On the other hand, Q2 produces all the B's that are related to the A named ``Joe,'' regardless of whether those B's are related to any C. Thus, Q2 is properly contained in Q1.

### Problem 33: (c)

Q1 produces the a-components of those tuples that are in R but not S. Q2 produces those a's that are the first component of some tuple in R, but not of any tuple in S. Surely, if a is a first component of a tuple (a,b) of R but not the first component of any tuple of S at all, then (a,b) is not in S, and therefore a is in the result of Q1. It follows that Q2 is contained in Q1.

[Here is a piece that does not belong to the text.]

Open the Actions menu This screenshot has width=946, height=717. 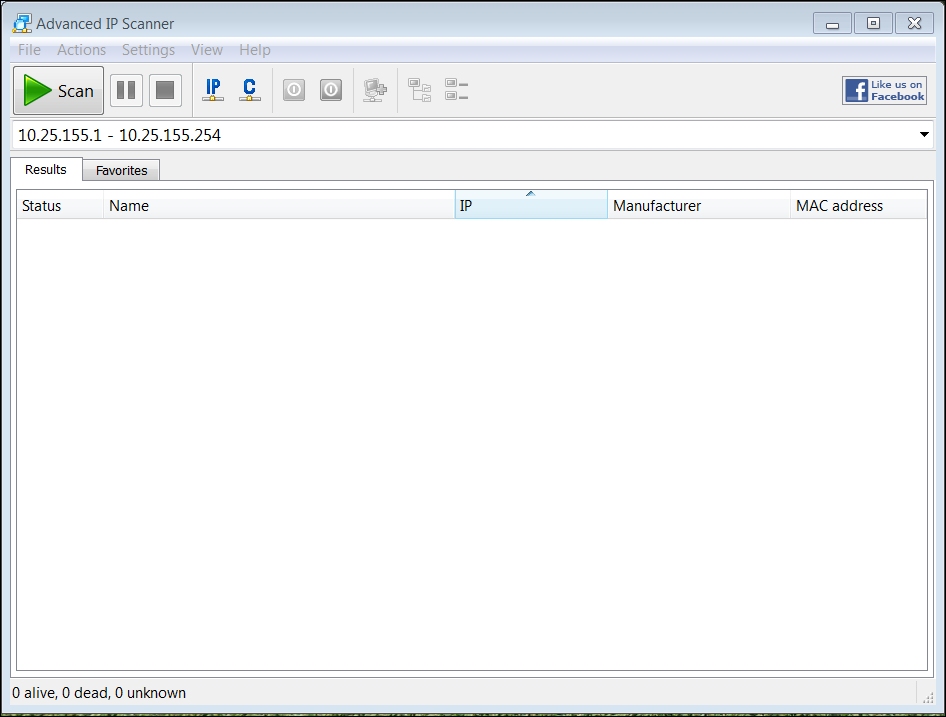tap(81, 49)
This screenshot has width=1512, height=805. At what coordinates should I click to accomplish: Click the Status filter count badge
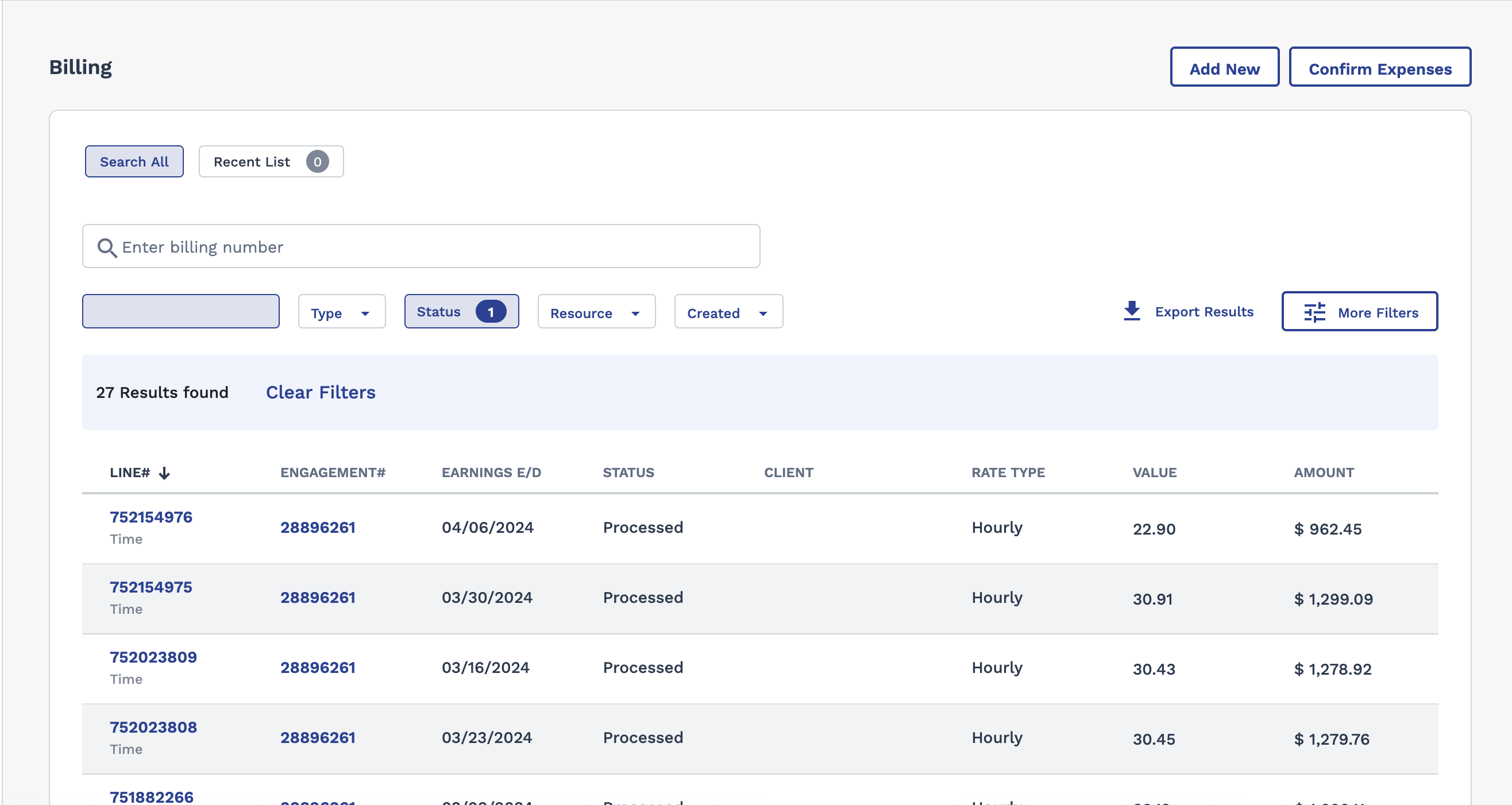click(491, 312)
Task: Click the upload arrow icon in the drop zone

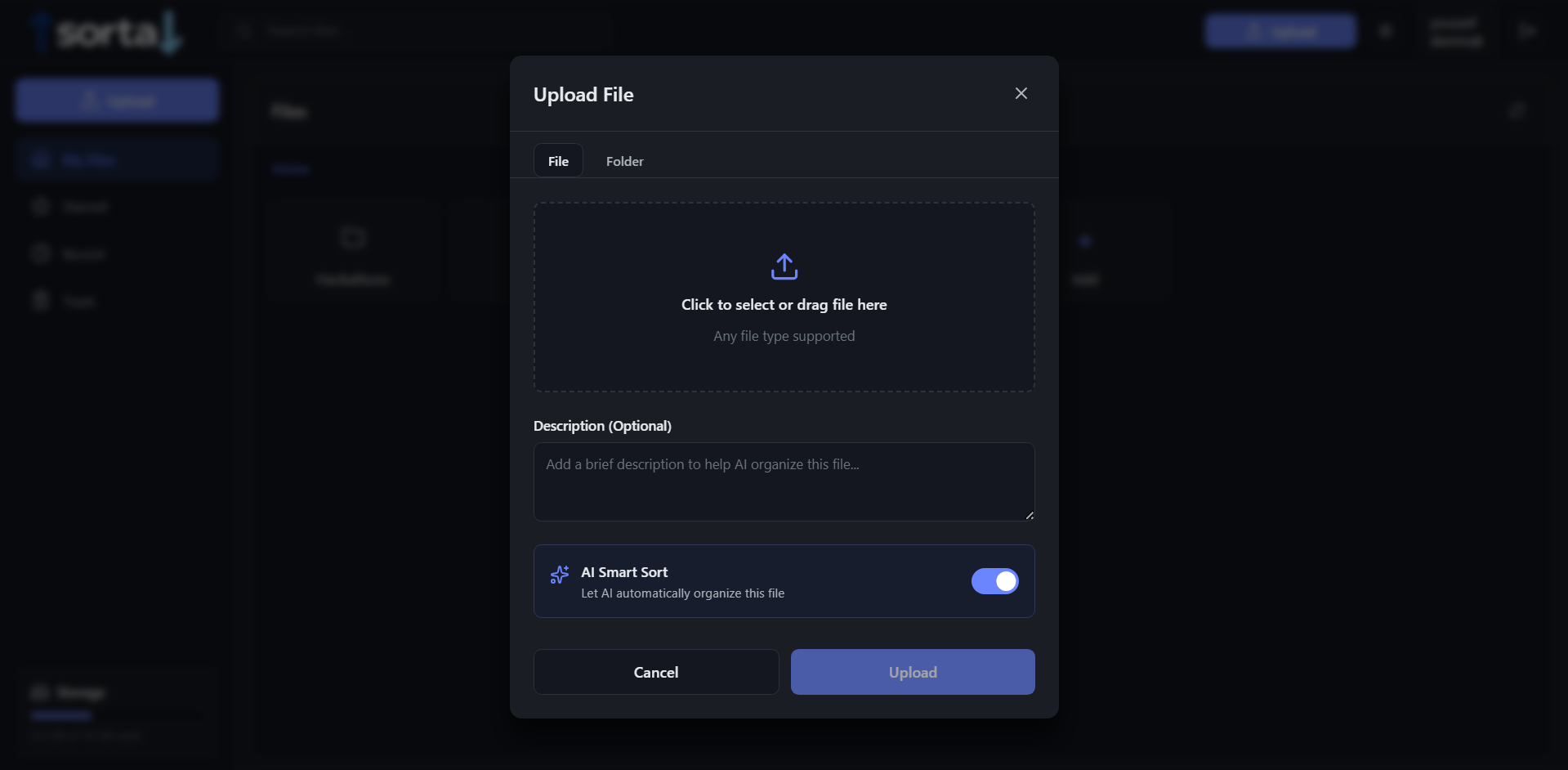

To check that the queries are not equal, let R = {(1,2)} and S = {(1,3)}. Then Q1 produces (1), but Q2 does not.

### Problem 34: (a)

Both queries produce those tuples of R whose b-components are equal to the d-component of some tuple of S.

### Problem 35: (b)

Q1 produces those a-components from R that are bigger than all b-components, while Q2 produces those a-components from R that are different from at least b-component. Our first instinct is that therefore Q1 is contained in Q2, since if a value is bigger than all elements of a set, then it is ``surely'' different from at least one of those elements.

However, if we remember a similar question from last year's final, we think ``what if the set is empty.'' Then a value can be bigger than all, but not different from any. But in this case, when R is empty, both queries produce nothing. Thus, here our first thought turns out to be correct, and Q1 really is contained in Q2.